A su pueblo amado y a sus máximos dirigentes en Cristo Jesús y
María de Itatí:
Este
llamado esperanzador y dolorido responde a nuestro contacto diario y
personal con una realidad ensombrecida por el dolor de quienes
sufren, en carne viva, las variantes de una economía deprimida por
causa de una distribución inadecuada de sus recursos.
Varios
sectores de Corrientes se encuentran en situación afligente en
razón de sueldos adeudados y de la misma inseguridad en el cobro de
haberes de imprescindible necesidad para el alimento, el vestido, la
salud y la movilidad hacia sus puestos de trabajo. La dignidad de
estos humildes y respetables ciudadanos reclama el logro de un nuevo
orden económico que no los excluya.
Hemos
orado, nuestro pueblo nos acompaña en una oración silenciosa y
constante, para que nuestro llamado llegue a quienes corresponda y
sea cordialmente recibido. Estamos muy preocupados, como pastores,
de la plena vigencia de una justicia social que asegure la paz.

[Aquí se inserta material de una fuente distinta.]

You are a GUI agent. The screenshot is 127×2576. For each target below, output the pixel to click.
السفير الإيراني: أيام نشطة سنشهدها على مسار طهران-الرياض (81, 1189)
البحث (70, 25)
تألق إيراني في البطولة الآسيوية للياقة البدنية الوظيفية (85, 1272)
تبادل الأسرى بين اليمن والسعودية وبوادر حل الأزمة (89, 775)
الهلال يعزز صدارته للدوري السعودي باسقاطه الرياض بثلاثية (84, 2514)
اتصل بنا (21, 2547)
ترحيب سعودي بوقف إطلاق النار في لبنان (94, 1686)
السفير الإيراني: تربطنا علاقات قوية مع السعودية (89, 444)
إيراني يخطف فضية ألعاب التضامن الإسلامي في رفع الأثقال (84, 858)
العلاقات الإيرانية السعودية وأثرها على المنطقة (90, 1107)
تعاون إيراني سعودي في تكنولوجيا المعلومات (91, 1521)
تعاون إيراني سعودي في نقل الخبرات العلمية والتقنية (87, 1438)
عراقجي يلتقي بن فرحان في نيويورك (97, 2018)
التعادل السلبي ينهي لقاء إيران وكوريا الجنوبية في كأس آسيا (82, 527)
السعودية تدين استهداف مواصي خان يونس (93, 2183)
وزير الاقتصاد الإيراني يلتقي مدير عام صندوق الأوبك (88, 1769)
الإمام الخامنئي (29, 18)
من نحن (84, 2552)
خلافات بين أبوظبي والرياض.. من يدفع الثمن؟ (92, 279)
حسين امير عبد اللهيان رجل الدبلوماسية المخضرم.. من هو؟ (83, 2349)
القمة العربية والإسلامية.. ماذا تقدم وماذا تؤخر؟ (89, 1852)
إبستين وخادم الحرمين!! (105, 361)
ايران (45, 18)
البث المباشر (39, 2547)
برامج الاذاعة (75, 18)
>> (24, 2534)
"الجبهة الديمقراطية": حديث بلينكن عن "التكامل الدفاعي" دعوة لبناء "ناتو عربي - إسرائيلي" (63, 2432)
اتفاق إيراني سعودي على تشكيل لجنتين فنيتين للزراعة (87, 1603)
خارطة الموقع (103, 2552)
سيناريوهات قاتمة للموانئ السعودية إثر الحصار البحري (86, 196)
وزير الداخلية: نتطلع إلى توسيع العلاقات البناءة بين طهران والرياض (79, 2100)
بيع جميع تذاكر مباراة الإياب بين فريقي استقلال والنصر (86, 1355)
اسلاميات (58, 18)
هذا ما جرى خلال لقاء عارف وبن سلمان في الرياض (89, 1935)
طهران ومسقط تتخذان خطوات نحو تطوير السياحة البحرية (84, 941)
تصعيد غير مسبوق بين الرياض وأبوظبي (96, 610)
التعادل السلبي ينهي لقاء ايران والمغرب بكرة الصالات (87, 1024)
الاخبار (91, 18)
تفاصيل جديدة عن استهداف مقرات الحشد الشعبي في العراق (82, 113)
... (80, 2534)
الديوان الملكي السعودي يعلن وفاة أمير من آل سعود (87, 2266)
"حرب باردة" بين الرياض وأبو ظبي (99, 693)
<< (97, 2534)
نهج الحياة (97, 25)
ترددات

Nuestro pueblo de Corrientes es paciente y respetuoso del orden
institucional; nos enorgullecemos de ello. Hemos empeñado nuestro
ministerio evangelizador en afianzar los valores que lo distinguen y
en nutrir su vocación en las fuentes auténticas de su fe,
mayoritariamente católica. Lo seguiremos haciendo. Por ello,
reconocemos los serenos y firmes reclamos que los ha movilizado en
favor de sus legítimos derechos. Lamentamos la utilización que
pocos e inadaptados han pretendido ejercer, en algunas de sus
marchas, con agresiones incalificables y ajenas a la mayoría.
Creemos
que es hora de cerrar una etapa difícil con la adopción de medidas
sabiamente concertadas por los máximos dirigentes, en quienes el
pueblo quiere confiar. Nos referimos particularmente a sus
gobernantes, legisladores, políticos y economistas. Este es un
momento de especial gravedad que reclama, urgentemente, una ejemplar
expresión de amor patrio, hacia toda la ciudadanía,
particularmente hacia los más débiles y desprotegidos: los niños,
los enfermos y quienes sufren las condiciones de mayor marginalidad
social y, por consiguiente, hacia los que deben estar a su servicio.
Hay
solución si se la encara renunciando a viejas rencillas o a
intereses demasiado sectoriales. El bien de todos, en momentos de
tanta gravedad, está sobre los bienes particulares. La Iglesia lo
ha enseñado siempre desde su carisma magisterial al servicio del
Evangelio. Si nuestros queridos dirigentes buscan un ámbito de
diálogo y se fijan como meta el bien exclusivo del pueblo,
hallarán el método y los recursos necesarios.
Movidos
por el amor común a nuestro pueblo, formulamos este llamado cordial
y firme. Nos dirigimos a todos, particularmente a quienes, por su
gravitación social, tienen mayores e ineludibles responsabilidades.
Lo hacemos desde nuestro ánimo lastimado por el infortunio de
tantos. No nos inspira otro interés que el bien y la paz para la
amada Provincia de Corrientes.
Que
María de Itatí los proteja y bendiga.